I can so relate. At Kaiser, you have all these MD's…ENt, neurologist, audiologist, PCP and they only ever look at one aspect of this and seem to always be saying I should talk to this other doc. It does get quite frustrating. My current ENT just wrote me that my recent bout of nausea can't be from Meniere's because it isn't an ear issue. She wants me to go to my neurologist and PCP who will send me back there. It all get so depressing..
I just got my thyroid numbers back and I am in normal range. We are hoping that this will cause my ear symptoms to subside so I am going to give it a couple months. ENT also put me on diamox, a different diuretic to see if that helps. If those don't help he mentioned 1.) electrical stimulation, 2.) putting a tube in my ear and injecting a steroid. I don't think I am going to take the #2 route. I may have him prescribe the antivirals instead. I am desperate for an answer. I see that many of you have thyroid issues too and am wondering if anyone has had this go away once your thyroid is back to normal? Thanks!
I had MM decades before I had thyroid issues.. My thyroid values have been normal for 10 years now since being on synthroid. It had no effect on my MM. Only until I started acyclovir 3 years ago did my MM symptoms stop.
Janicer my mm symptoms occurred the Same time thyroid was hyper, went away Dramatically for 6 weeks when thyroid Was norm but now thyroid is hypo and symptoms Returned. So I start over again. Hoping Like you it's the thyroid too. I can't wait to See how you feels when it's adjusted watching for You updates.
Menieres is more of a syndrome than an actual disease. In some of the literature it's referred to a constellation or a syndrome. So far - Knock on wood - I seem to have secondary. My symptoms are constant. No attacks, no sudden onset. I haven't had any vertigo attacks at this point but I have low frequency hearing loss, tinnitus, and aural fullness that varies over time. It never goes away. It hasn't lead to a vertigo attack but it changes and gets better/worse over time. Some days I have dizziness and motion isues that is slight to obvious to none.

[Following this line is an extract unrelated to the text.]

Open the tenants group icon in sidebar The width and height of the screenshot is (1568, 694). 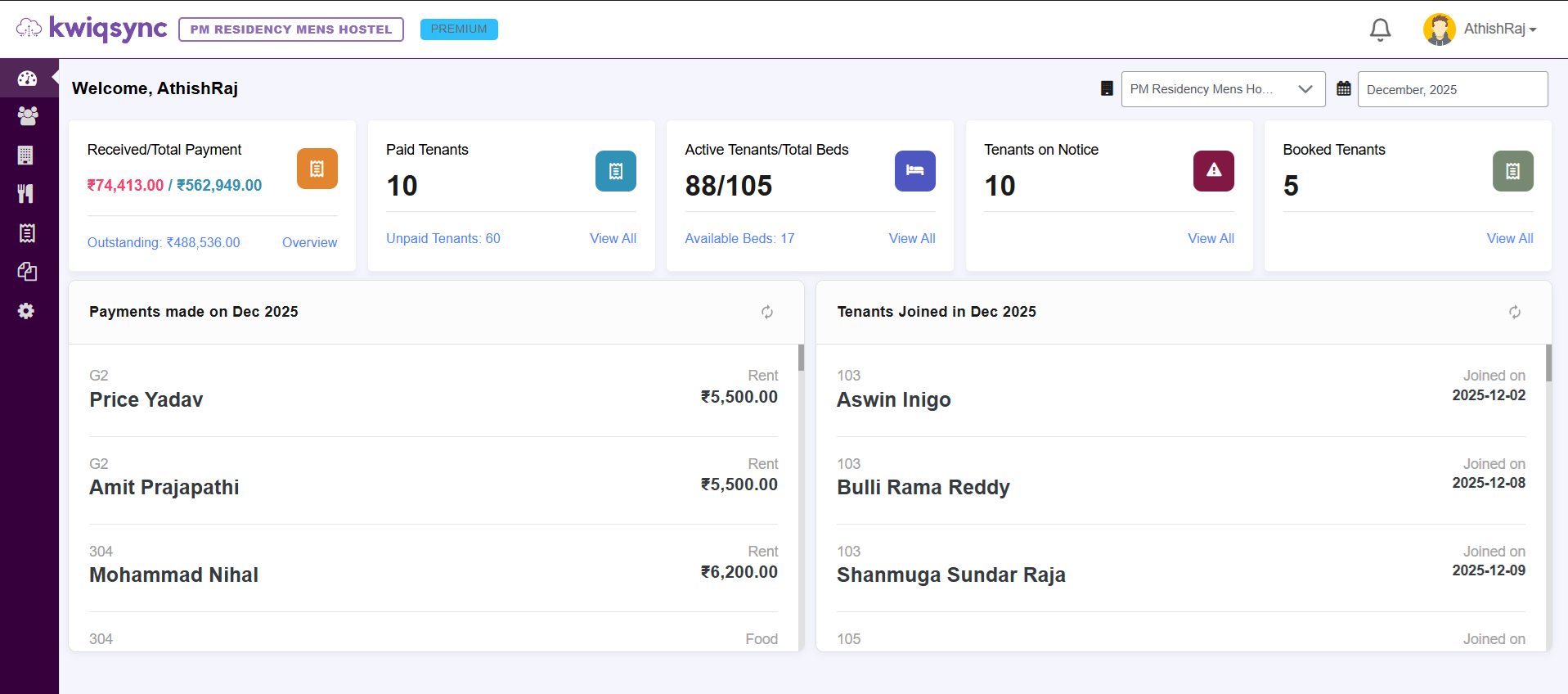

Some days it's there ... some days it's not. Hydrops is often tied to Menieres. However, some of the more recent research has shown that it may not be the actual cause. Check out http://www.dizziness-and-balance.com/disorders/menieres/menieres.html#causes for some recent theories. I can't find it off hand but another site I came across asked that if hydrops was the cause, how may times could the membrane in question rupture before it never healed? I'll try to find the article/site and post it as a reply if I can find it.